MADISON – Researchers at the University of Wisconsin-Madison have developed a new measurement for the volume and activity of beta cells, the source of the sugar-regulating hormone insulin.
In a study published in the August edition of the journal Diabetes, Weibo Cai and colleagues used a PET scanner to detect minute levels of a radioactive chemical in the mouse pancreas. Cai, the senior author of the study and an associate professor of radiology, says that unlike previous methods for measuring the quantity of beta cells, the new test also measures how actively these cells are making insulin.
PET scanning, or positron emission tomography, is used to detect minute quantities of tracers, commonly for finding cancer and metastases. This area is a specialty of Cai. Cai says the test may be used to evaluate treatments or cell transplants intended to slow or reverse diabetes.
With a provisional patent filed through the Wisconsin Alumni Research Foundation, Cai has begun planning a series of human trials that could lead to Food and Drug Administration clearance for a new method to determine the quantity and condition of the beta cells. The first step in these trials would look at the distribution and potential toxicity of the radioactive manganese chloride used as a tracer.
A shortage of insulin, due to the death or inactivity of the beta cells, causes type I (formerly "juvenile") diabetes. The same problem can also cause type II diabetes. But this condition, once called "adult onset" diabetes, can also result from insufficient response to insulin. "In some conditions you can have an adequate number of beta cells, but not all of them are functioning," says Cai. "We measure volume and get a product of function times volume, which is what everybody wants to know."
The chosen tracer has a short half-life, so the exposure to radiation is no greater than what is now used in the many PET scans used to detect cancer.
Because blood sugar tests are cheap and reliable, Cai is not proposing to replace them for detecting diabetes. Instead, the new test could be used to track the effectiveness of medicines and other measures intended to dampen the immune assault that kills beta cells.
The test could offer advantages over earlier methods to detect and analyze beta cells, Cai says. Some magnetic resonance techniques can give information about the quantity and function of beta cells, he says, but they use a dose of manganese chloride that is at least 1 million times higher than the new PET technique, suggesting an advantage in lower toxicity.

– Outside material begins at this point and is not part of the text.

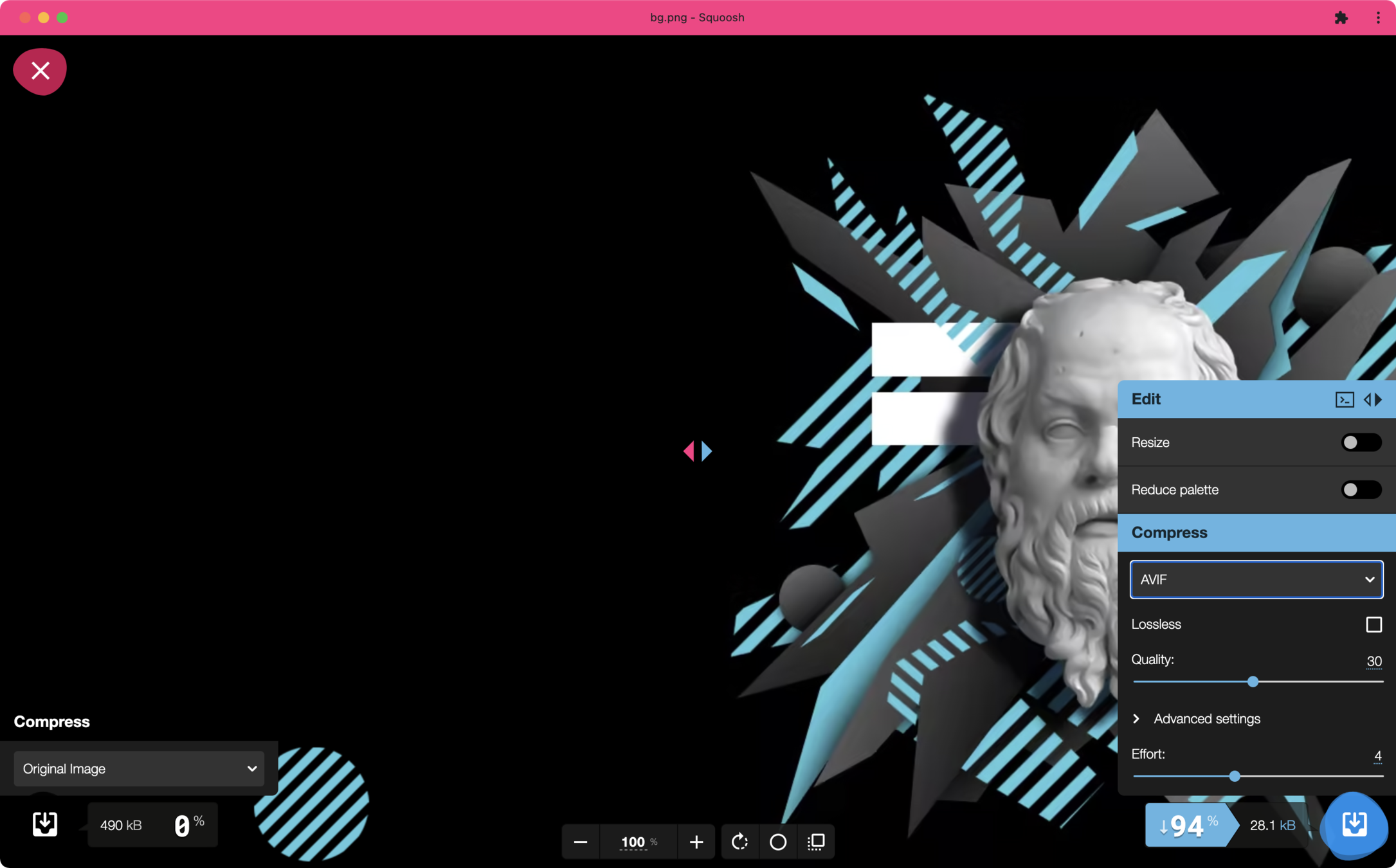Open the extensions puzzle icon
Viewport: 1396px width, 868px height.
pyautogui.click(x=1341, y=17)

Other tests detect beta cells by identifying receptors that are unique to those cells, "but even if cells are not functioning, the receptors are still there," Cai says, "so that does not tell you if they are making insulin. Our test is based on the calcium channel, a portal that the cell uses to exchange chemicals with its environment. The cell has to be active to take up manganese chloride, therefore it's functioning, and if you have more functioning beta cells, then you have more insulin."

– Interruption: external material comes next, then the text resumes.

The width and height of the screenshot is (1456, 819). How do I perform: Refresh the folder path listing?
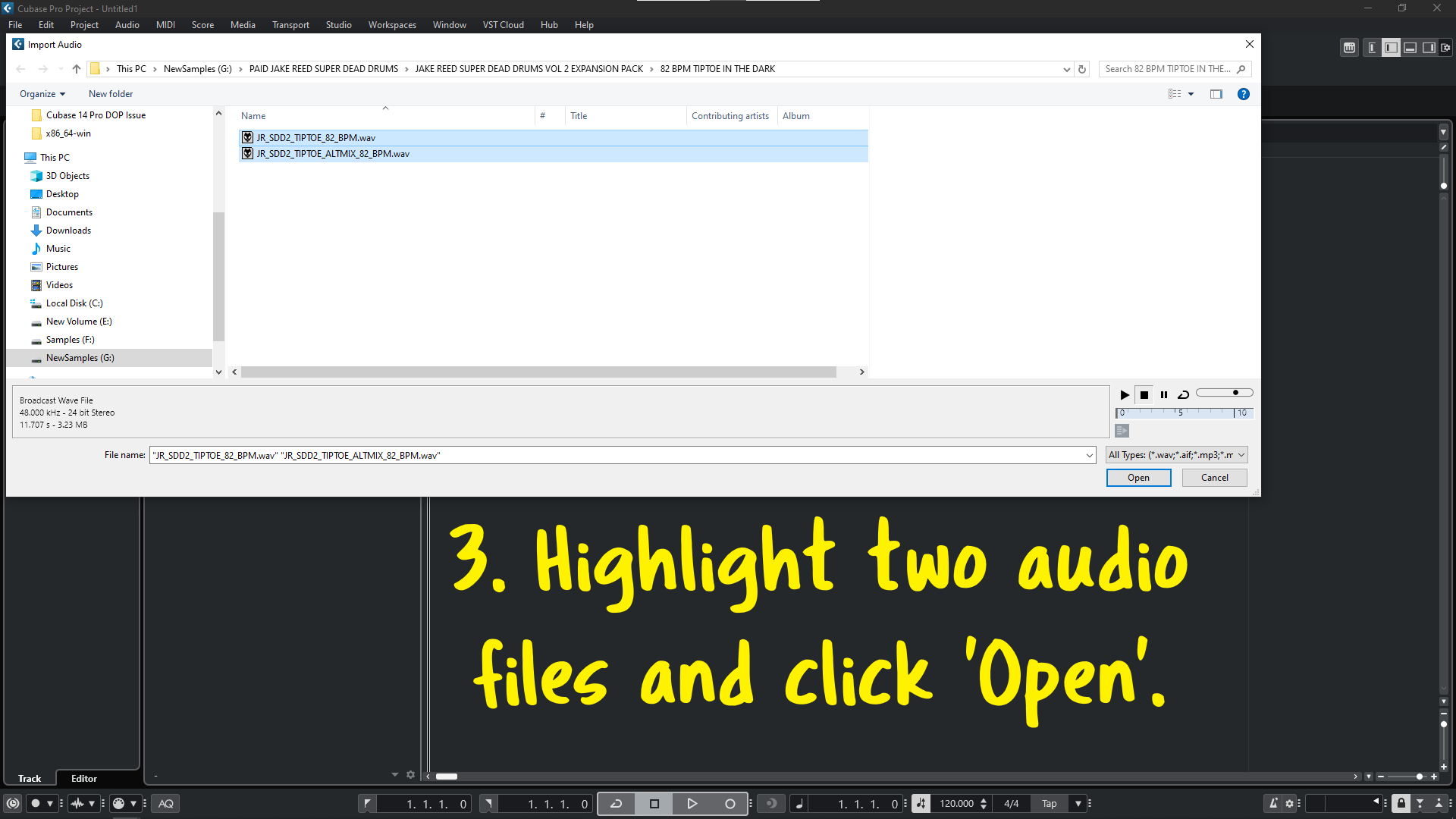(1082, 69)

Overall, Cai says, "We don't think there is another way to do this with this degree of accuracy."
The other authors included Matthew Merrins and Michelle Kimple, both assistant professors of medicine at UW-Madison who focus on diabetes research.
The development of the new test is more proof that chance favors the prepared mind, says Cai. First author Reinier Hernandez, who was Cai's graduate student and is now a post-doctoral radiology researcher in Madison, came up with the idea when he noticed high uptake of manganese chloride in the pancreas while exploring a PET tracer for cancer. Plenty of people saw apples fall from a tree, but at least according to legend, it was only Isaac Newton who was prompted to think deeply about gravity. "When the apple falls from the tree, you have to put out your hand to catch it," Cai says. "Reinier did. Another person might have missed it."
Preparation played a second crucial role in the story, adds Cai. "People knew that manganese chloride uptakes in the beta cells, but nobody could make radioisotopes that were pure enough. But Jerry Nickles and Jonathan Engle [the past and present directors of the campus PET Cyclotron Laboratory] are the best in the world at making chemically pure manganese chloride with determined radiological activity. So we were only ones able to pull this off."